**RECORD SET:**
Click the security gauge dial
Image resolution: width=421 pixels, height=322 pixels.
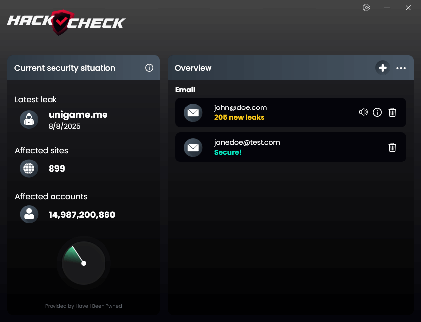point(83,263)
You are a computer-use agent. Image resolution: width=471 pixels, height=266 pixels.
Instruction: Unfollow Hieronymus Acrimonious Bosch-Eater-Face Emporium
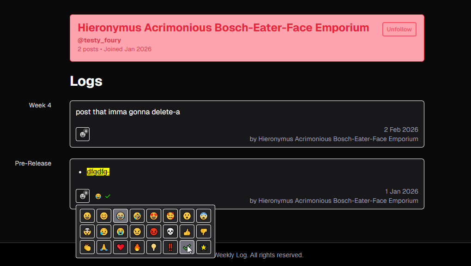tap(399, 30)
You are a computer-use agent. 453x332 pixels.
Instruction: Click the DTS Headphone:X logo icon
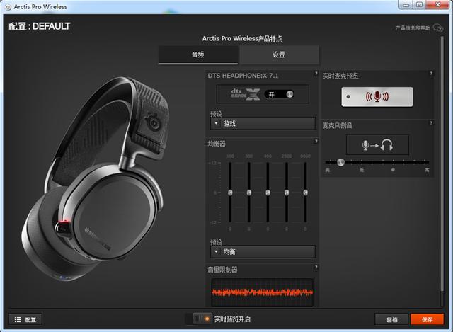point(244,93)
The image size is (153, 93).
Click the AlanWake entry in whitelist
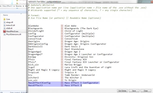click(33, 26)
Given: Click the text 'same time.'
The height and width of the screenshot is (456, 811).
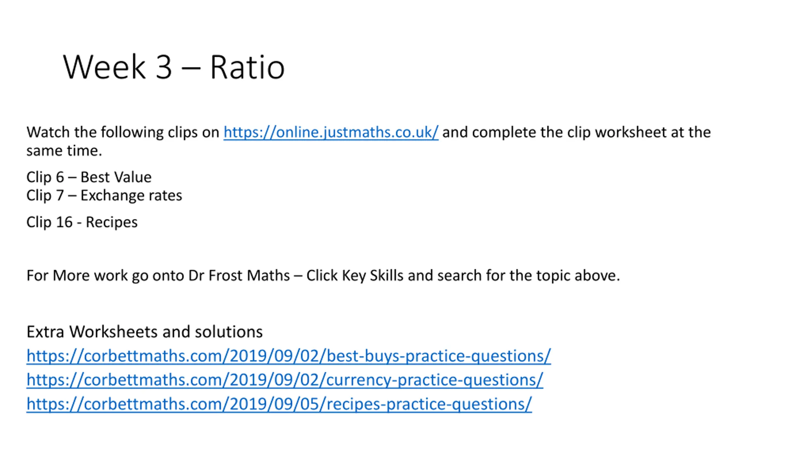Looking at the screenshot, I should point(64,151).
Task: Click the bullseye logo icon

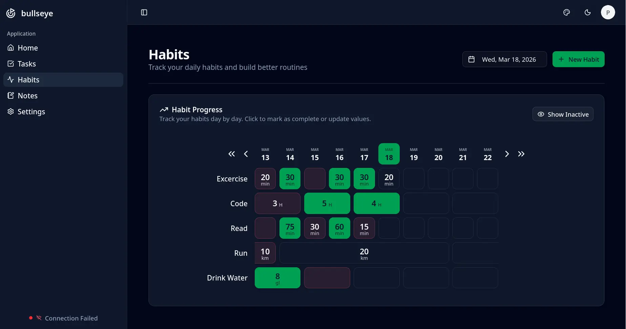Action: coord(11,13)

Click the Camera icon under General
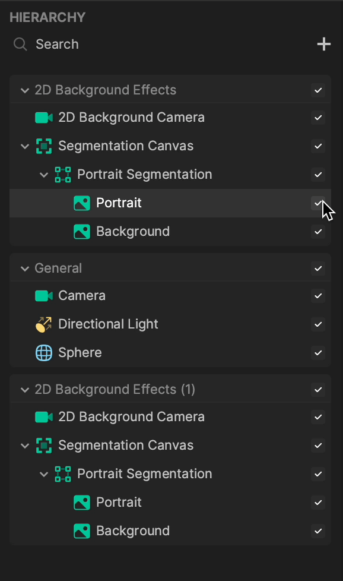(x=43, y=295)
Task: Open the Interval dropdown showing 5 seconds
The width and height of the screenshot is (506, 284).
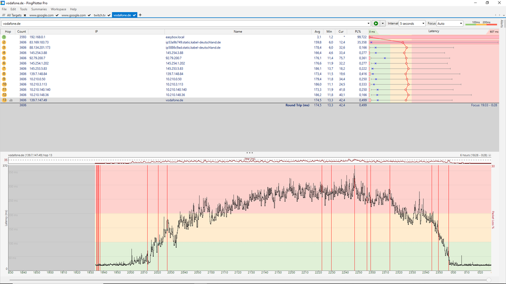Action: pos(412,23)
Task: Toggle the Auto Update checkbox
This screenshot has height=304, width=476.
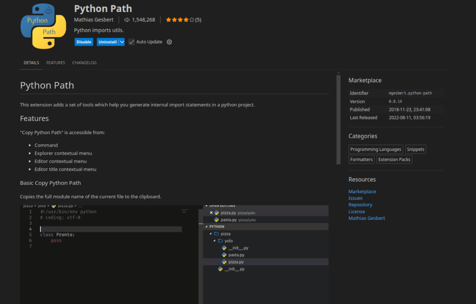Action: (x=132, y=42)
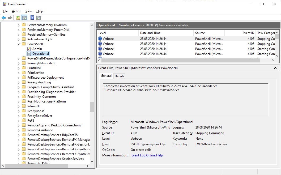Toggle the Show/Hide Action Pane icon
Screen dimensions: 281x175
[39, 18]
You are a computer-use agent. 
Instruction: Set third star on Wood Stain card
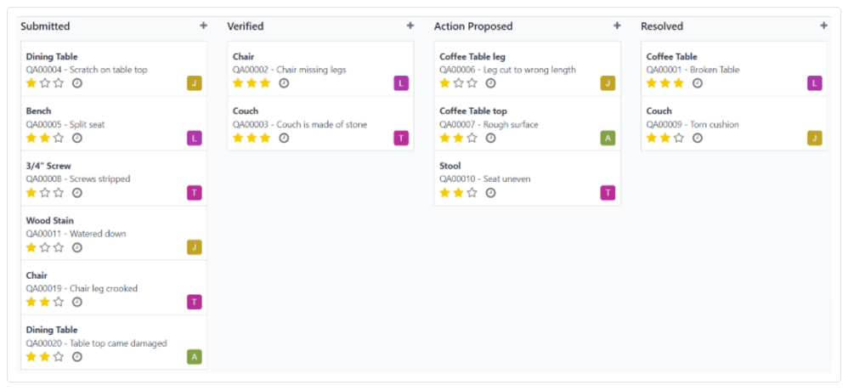[x=59, y=247]
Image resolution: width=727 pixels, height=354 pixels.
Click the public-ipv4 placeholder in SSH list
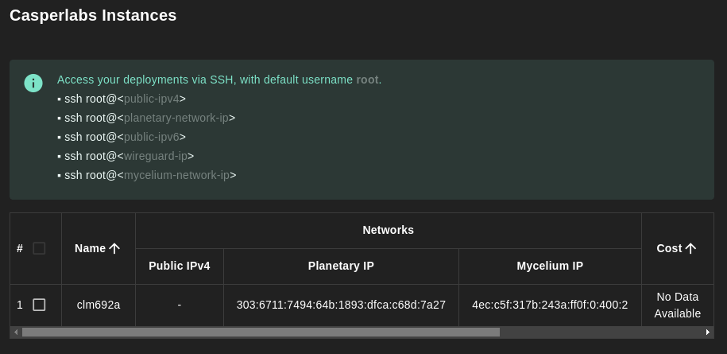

**WHAT TO DO:** Set down the listing above again, word for word, beginning at the line that contains "Given: Click the text 'same time.'" and continuing through the end of the listing. Leave the pictures out of your answer.

**SOLUTION:**
Given: Click the text 'same time.'
The height and width of the screenshot is (456, 811).
Looking at the screenshot, I should point(64,151).
Task: Click the bullseye logo icon

Action: coord(11,13)

Click the Camera icon under General
(x=43, y=295)
Task: Open the Interval dropdown showing 5 seconds
The width and height of the screenshot is (506, 284).
Action: pos(412,23)
Task: Toggle the Auto Update checkbox
This screenshot has height=304, width=476.
Action: (x=132, y=42)
Toggle the Show/Hide Action Pane icon
Screen dimensions: 281x175
[39, 18]
You are a computer-use agent. 
Instruction: Set third star on Wood Stain card
[x=59, y=247]
Image resolution: width=727 pixels, height=354 pixels.
Click the public-ipv4 placeholder in SSH list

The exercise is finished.